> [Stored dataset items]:
Content starts

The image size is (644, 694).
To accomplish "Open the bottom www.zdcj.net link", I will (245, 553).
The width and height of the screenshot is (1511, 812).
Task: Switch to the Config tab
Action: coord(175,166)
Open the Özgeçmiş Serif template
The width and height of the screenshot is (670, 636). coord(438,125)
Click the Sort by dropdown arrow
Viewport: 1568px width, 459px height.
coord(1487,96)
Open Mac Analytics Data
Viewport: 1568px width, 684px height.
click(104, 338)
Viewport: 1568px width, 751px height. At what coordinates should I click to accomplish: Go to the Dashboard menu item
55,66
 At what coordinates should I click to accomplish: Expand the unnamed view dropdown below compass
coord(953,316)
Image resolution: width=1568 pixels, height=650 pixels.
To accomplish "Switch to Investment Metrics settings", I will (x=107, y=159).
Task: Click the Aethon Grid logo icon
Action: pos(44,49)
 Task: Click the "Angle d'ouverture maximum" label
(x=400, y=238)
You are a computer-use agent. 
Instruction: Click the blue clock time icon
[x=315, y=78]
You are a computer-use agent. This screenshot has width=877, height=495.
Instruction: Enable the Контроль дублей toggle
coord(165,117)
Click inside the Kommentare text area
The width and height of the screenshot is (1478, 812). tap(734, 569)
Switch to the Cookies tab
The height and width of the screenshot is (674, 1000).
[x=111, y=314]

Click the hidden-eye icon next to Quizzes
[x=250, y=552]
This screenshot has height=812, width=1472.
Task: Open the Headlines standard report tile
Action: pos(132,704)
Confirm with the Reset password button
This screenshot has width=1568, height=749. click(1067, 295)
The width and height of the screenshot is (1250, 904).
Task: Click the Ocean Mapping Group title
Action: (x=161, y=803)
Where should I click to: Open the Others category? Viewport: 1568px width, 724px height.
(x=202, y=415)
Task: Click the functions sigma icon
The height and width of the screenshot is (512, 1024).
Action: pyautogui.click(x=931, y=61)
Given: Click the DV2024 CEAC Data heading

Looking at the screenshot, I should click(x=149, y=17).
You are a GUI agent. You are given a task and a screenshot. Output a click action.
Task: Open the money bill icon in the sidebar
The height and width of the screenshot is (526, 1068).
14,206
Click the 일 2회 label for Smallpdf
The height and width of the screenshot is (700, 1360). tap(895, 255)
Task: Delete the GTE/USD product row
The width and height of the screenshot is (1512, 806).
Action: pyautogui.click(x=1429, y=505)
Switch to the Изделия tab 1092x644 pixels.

Content ends

Output all of the entries without altering a single word.

The image size is (644, 694).
To accomplish "Open the bottom www.zdcj.net link", I will (245, 553).
The width and height of the screenshot is (1511, 812).
Task: Switch to the Config tab
Action: coord(175,166)
Open the Özgeçmiş Serif template
The width and height of the screenshot is (670, 636). coord(438,125)
Click the Sort by dropdown arrow
Viewport: 1568px width, 459px height.
coord(1487,96)
Open Mac Analytics Data
Viewport: 1568px width, 684px height.
click(104, 338)
Viewport: 1568px width, 751px height. At what coordinates should I click to accomplish: Go to the Dashboard menu item
55,66
 At what coordinates should I click to accomplish: Expand the unnamed view dropdown below compass
coord(953,316)
Image resolution: width=1568 pixels, height=650 pixels.
To accomplish "Switch to Investment Metrics settings", I will (x=107, y=159).
Task: Click the Aethon Grid logo icon
Action: pos(44,49)
 Task: Click the "Angle d'ouverture maximum" label
(x=400, y=238)
You are a computer-use agent. 
Instruction: Click the blue clock time icon
[x=315, y=78]
You are a computer-use agent. This screenshot has width=877, height=495.
Instruction: Enable the Контроль дублей toggle
coord(165,117)
Click inside the Kommentare text area
The width and height of the screenshot is (1478, 812). tap(734, 569)
Switch to the Cookies tab
The height and width of the screenshot is (674, 1000).
[x=111, y=314]

Click the hidden-eye icon next to Quizzes
[x=250, y=552]
This screenshot has height=812, width=1472.
Task: Open the Headlines standard report tile
Action: pos(132,704)
Confirm with the Reset password button
This screenshot has width=1568, height=749. click(1067, 295)
The width and height of the screenshot is (1250, 904).
Task: Click the Ocean Mapping Group title
Action: (x=161, y=803)
Where should I click to: Open the Others category? Viewport: 1568px width, 724px height.
(x=202, y=415)
Task: Click the functions sigma icon
The height and width of the screenshot is (512, 1024).
Action: pyautogui.click(x=931, y=61)
Given: Click the DV2024 CEAC Data heading

Looking at the screenshot, I should click(x=149, y=17).
You are a GUI agent. You are given a task and a screenshot. Output a click action.
Task: Open the money bill icon in the sidebar
The height and width of the screenshot is (526, 1068).
14,206
Click the 일 2회 label for Smallpdf
The height and width of the screenshot is (700, 1360). tap(895, 255)
Task: Delete the GTE/USD product row
The width and height of the screenshot is (1512, 806).
Action: pyautogui.click(x=1429, y=505)
Switch to the Изделия tab 1092x644 pixels.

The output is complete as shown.